● Your objective
Only lines containing the string "icon" belong in the answer; copy all of them from the entries.

(Screenshot grounding data)
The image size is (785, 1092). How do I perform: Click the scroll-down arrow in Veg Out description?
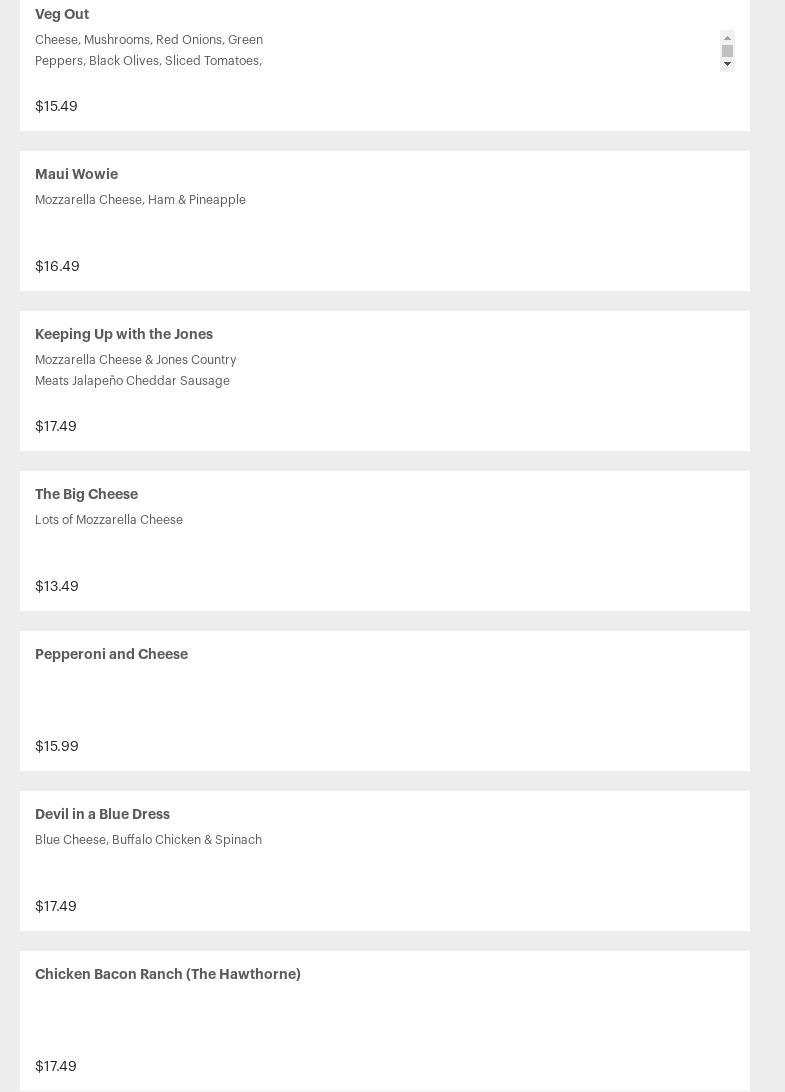pyautogui.click(x=727, y=64)
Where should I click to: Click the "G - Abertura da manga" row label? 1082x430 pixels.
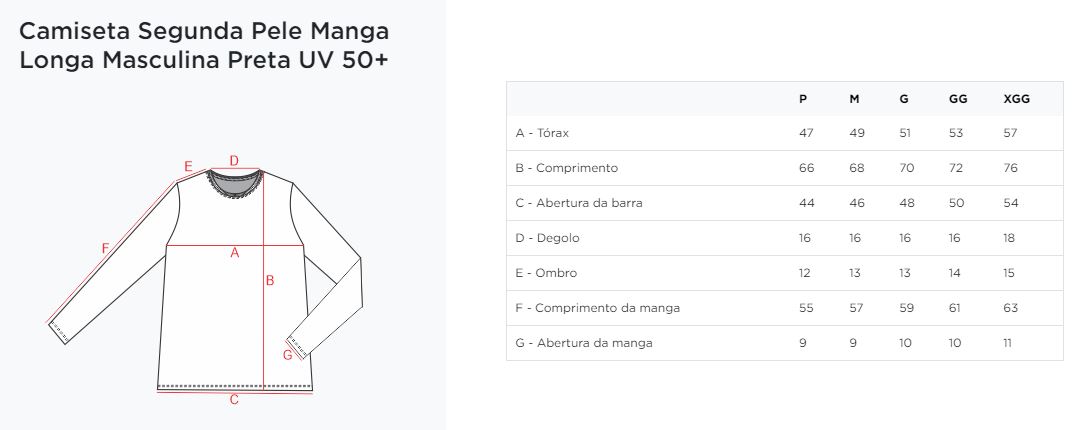click(584, 343)
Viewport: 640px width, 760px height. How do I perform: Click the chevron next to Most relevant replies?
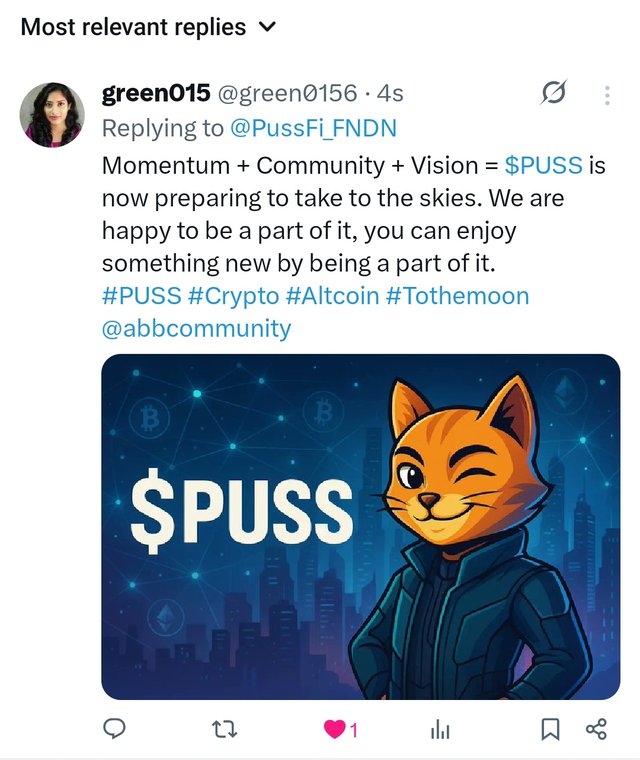[x=268, y=27]
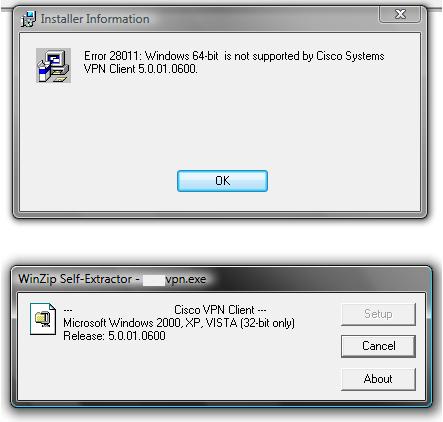This screenshot has height=422, width=443.
Task: Click the VPN Client 5.0.01.0600 error text line
Action: (141, 69)
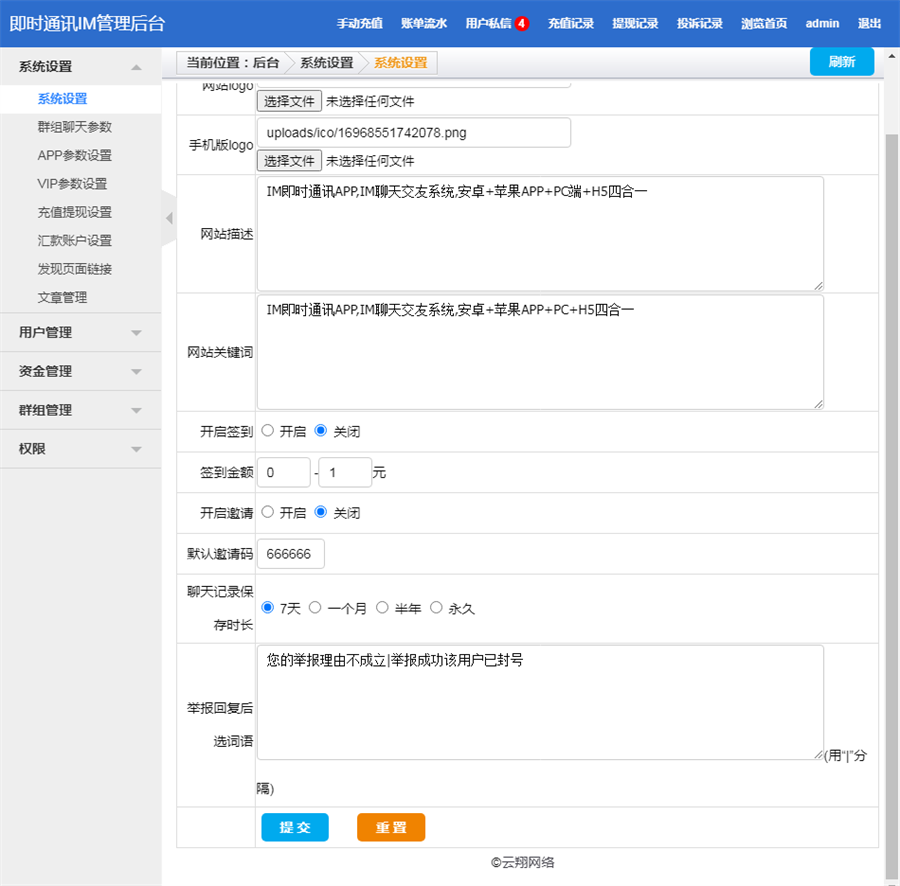This screenshot has height=886, width=900.
Task: Select 一个月 retention for chat records
Action: click(314, 607)
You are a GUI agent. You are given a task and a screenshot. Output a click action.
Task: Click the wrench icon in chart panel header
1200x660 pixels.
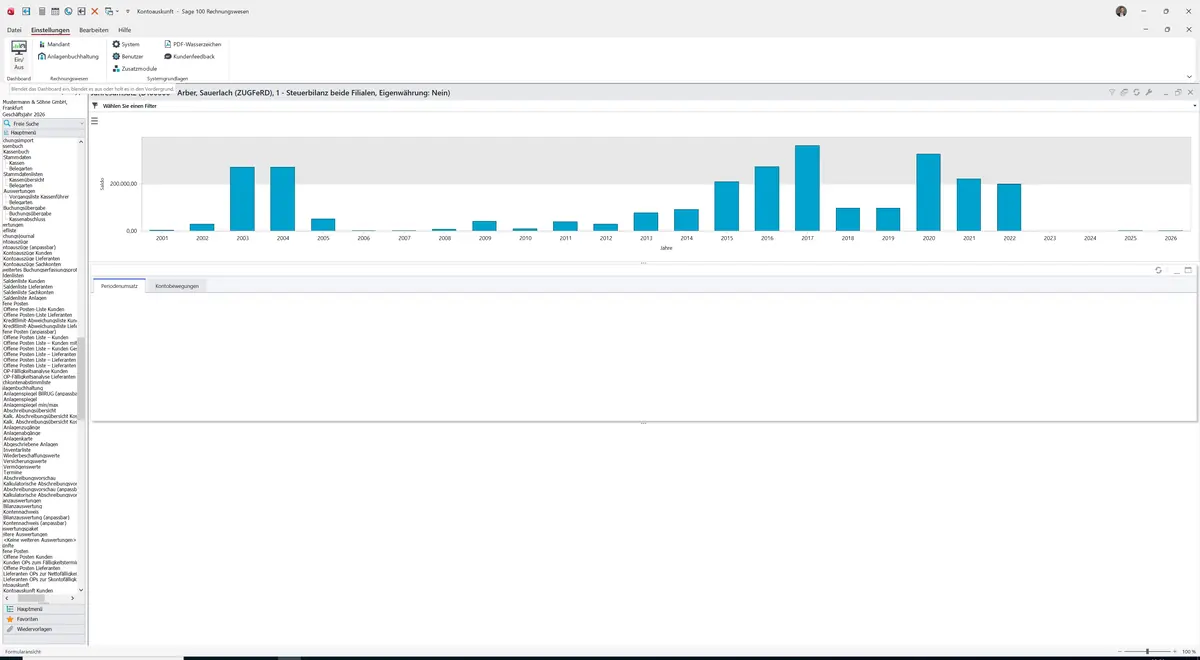[x=1149, y=92]
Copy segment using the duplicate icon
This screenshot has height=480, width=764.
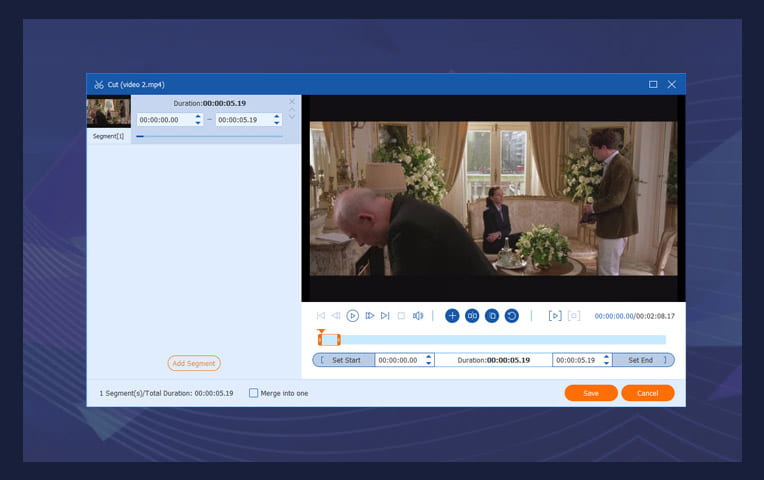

● Solved exercise
Task: Click the wrench icon in chart panel header
Copy segment using the duplicate icon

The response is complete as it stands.